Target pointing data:
----
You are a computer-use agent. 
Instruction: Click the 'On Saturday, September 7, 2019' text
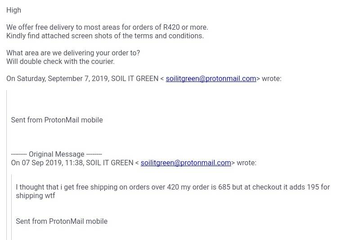(x=58, y=78)
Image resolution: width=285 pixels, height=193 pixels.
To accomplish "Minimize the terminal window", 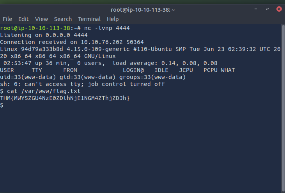I will (x=255, y=9).
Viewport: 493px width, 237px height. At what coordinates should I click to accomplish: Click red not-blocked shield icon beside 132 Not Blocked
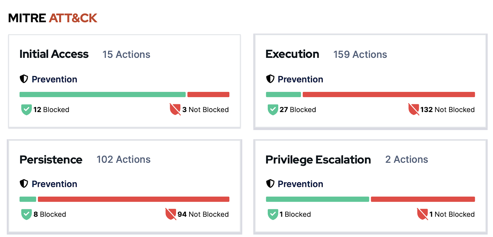pyautogui.click(x=414, y=109)

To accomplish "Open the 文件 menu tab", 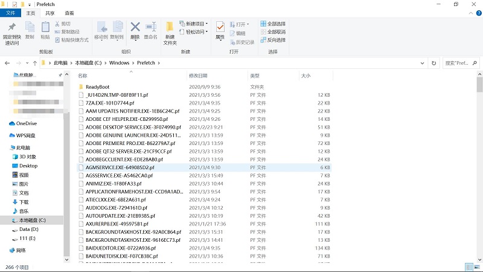I will coord(11,13).
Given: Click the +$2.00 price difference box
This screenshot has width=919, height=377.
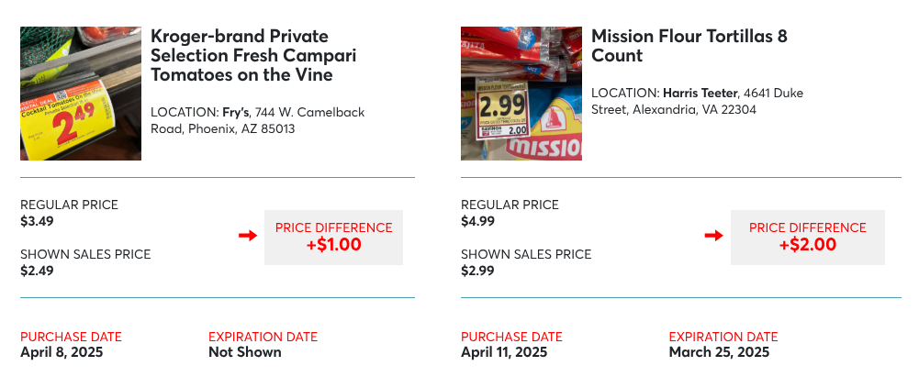Looking at the screenshot, I should point(807,237).
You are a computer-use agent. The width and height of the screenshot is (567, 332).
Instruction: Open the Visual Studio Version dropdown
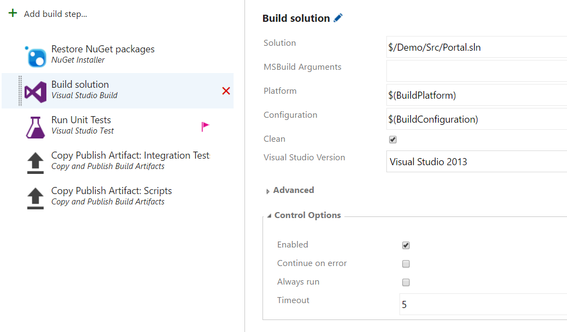point(476,162)
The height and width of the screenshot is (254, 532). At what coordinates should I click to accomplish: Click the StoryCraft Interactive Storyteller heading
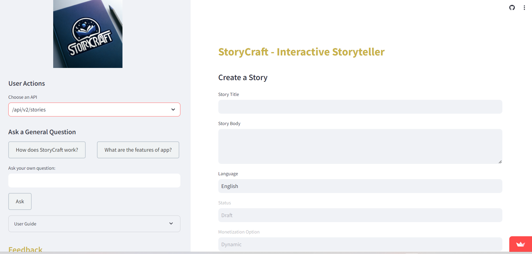(x=301, y=52)
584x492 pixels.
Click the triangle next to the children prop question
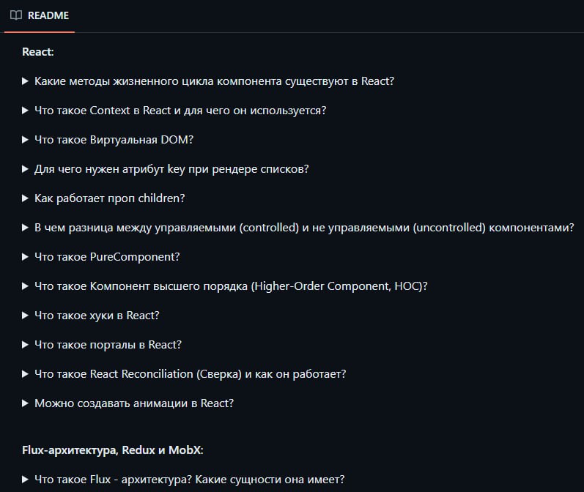pyautogui.click(x=26, y=198)
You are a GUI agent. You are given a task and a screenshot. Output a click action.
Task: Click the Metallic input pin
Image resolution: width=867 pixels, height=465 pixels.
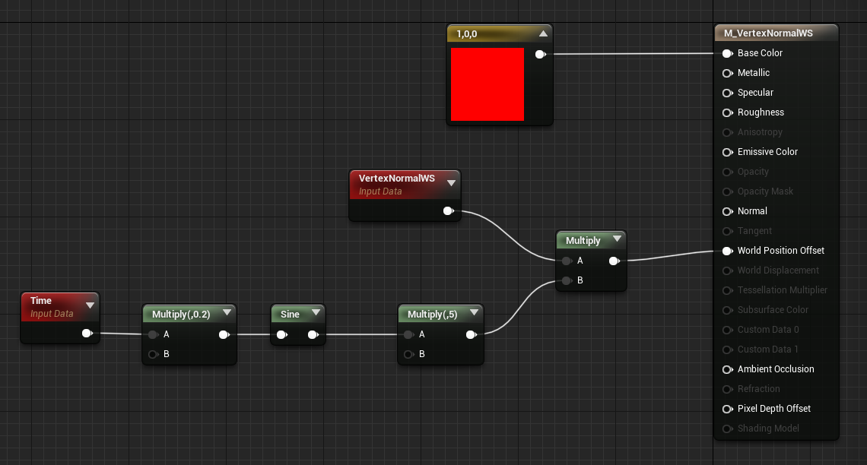click(728, 73)
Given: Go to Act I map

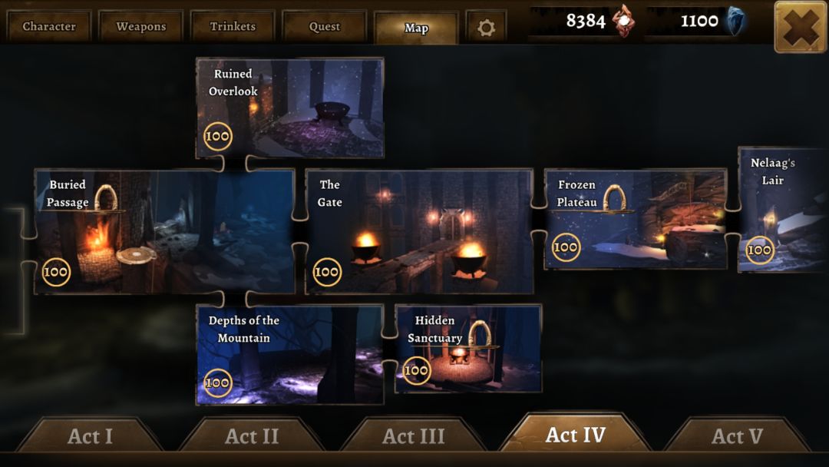Looking at the screenshot, I should 90,436.
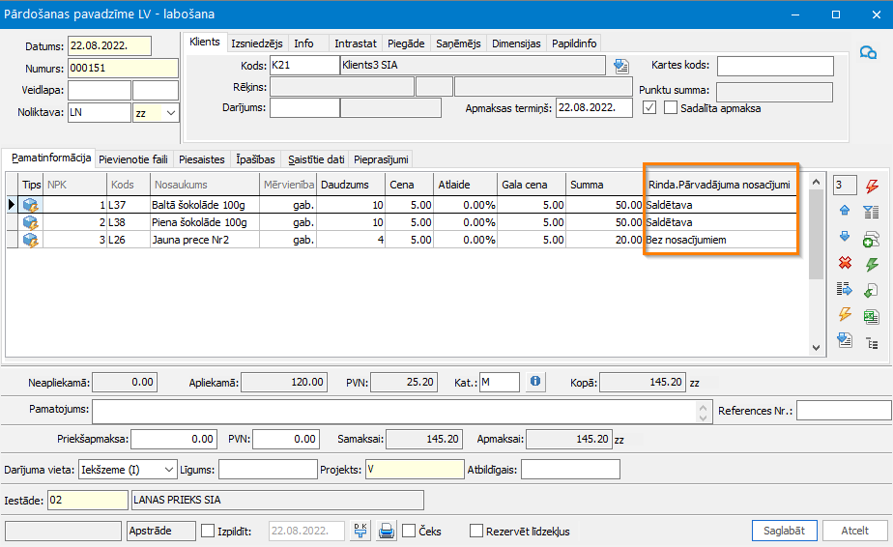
----
■ Short problem
Quote verbatim the stretch of the entries from the line containing "You are a computer-use agent. The" through the line containing "click(728, 73)", both lines included. Leave the pictures out of your answer.

■ Result below
You are a computer-use agent. The width and height of the screenshot is (567, 332).
Instruction: Open the Visual Studio Version dropdown
point(476,162)
The height and width of the screenshot is (254, 532). At what coordinates should I click to accomplish: Click the StoryCraft Interactive Storyteller heading
(x=301, y=52)
584x492 pixels.
Click the triangle next to the children prop question
pyautogui.click(x=26, y=198)
You are a GUI agent. You are given a task and a screenshot. Output a click action.
Task: Click the Metallic input pin
Image resolution: width=867 pixels, height=465 pixels.
click(728, 73)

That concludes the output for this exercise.